Celui-ci nous a raconté la genèse du projet, la reprise en mars 2011 d’une entreprise au bord du dépôt du bilan, le soutien du Département et de la Chambre d’Agriculture de la Manche pour une étude de faisabilité ainsi que son développement jusqu’à ce jour. Passionné jusqu’au bout des ongles, il nous a raconté l’histoire du chanvre et nous l’a montré et même fait toucher, dans tous ses états, dans des bacs ou bocaux qu’il nous a fait circuler.

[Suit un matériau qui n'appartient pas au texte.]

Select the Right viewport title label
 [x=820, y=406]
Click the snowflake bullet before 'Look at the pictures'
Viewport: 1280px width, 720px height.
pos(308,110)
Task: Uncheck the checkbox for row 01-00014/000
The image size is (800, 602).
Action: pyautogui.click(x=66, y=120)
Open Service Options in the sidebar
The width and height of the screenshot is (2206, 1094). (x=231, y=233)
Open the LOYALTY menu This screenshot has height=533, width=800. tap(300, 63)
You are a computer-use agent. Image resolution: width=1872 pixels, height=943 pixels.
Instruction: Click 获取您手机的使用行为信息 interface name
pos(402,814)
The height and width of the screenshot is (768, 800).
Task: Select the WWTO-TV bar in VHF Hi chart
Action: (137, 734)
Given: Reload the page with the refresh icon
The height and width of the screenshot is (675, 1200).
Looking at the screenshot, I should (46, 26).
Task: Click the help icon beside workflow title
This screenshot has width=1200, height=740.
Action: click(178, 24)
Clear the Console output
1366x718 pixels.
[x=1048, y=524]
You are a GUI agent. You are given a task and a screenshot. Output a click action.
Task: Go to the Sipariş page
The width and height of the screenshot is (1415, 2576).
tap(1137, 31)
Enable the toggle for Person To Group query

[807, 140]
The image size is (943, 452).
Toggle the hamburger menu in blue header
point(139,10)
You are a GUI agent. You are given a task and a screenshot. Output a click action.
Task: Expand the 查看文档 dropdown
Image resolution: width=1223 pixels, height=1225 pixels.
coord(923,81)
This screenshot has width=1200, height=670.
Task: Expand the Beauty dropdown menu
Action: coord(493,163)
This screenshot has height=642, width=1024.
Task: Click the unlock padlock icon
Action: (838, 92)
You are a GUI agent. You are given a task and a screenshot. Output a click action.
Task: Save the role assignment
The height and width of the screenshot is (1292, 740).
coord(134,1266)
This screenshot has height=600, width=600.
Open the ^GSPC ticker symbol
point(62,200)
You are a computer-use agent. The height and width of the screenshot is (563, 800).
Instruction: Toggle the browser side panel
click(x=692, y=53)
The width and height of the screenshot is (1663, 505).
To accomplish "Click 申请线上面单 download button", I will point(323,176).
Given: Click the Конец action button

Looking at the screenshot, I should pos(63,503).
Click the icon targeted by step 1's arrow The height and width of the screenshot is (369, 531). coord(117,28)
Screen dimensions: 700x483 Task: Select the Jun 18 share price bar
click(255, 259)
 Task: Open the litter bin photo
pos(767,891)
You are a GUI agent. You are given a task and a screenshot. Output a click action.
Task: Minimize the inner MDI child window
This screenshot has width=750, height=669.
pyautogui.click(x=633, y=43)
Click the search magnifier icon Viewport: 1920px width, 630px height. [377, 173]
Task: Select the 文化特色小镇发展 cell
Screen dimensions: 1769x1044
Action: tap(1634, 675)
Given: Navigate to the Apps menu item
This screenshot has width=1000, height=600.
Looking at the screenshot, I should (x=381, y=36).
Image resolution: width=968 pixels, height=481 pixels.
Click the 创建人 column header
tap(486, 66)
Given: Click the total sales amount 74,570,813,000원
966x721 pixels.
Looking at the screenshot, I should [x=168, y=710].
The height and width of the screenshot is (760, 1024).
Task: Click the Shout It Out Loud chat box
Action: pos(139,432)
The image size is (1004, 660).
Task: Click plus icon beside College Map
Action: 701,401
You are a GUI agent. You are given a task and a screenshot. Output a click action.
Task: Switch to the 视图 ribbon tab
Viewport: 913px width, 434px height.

Jusqu’au début des années 1900, quasiment toutes les fermes dans la Manche produisaient du chanvre puis cette culture est tombée en déclin avant de reprendre depuis quelques années, avec une filière maintenant organisée autour d’une cinquantaine de producteurs associés, actionnaires majoritaires de la SARL.

La France est aujourd’hui le 1er producteur européen de chanvre avec 22000 hectares cultivés, ce qui ne représente malgré tout que 0,04% des surfaces agricoles… C’est une plante très intéressante car facile à cultiver, moins facile à récolter mais dans le chanvre tout s’exploite de la graine à la fibre.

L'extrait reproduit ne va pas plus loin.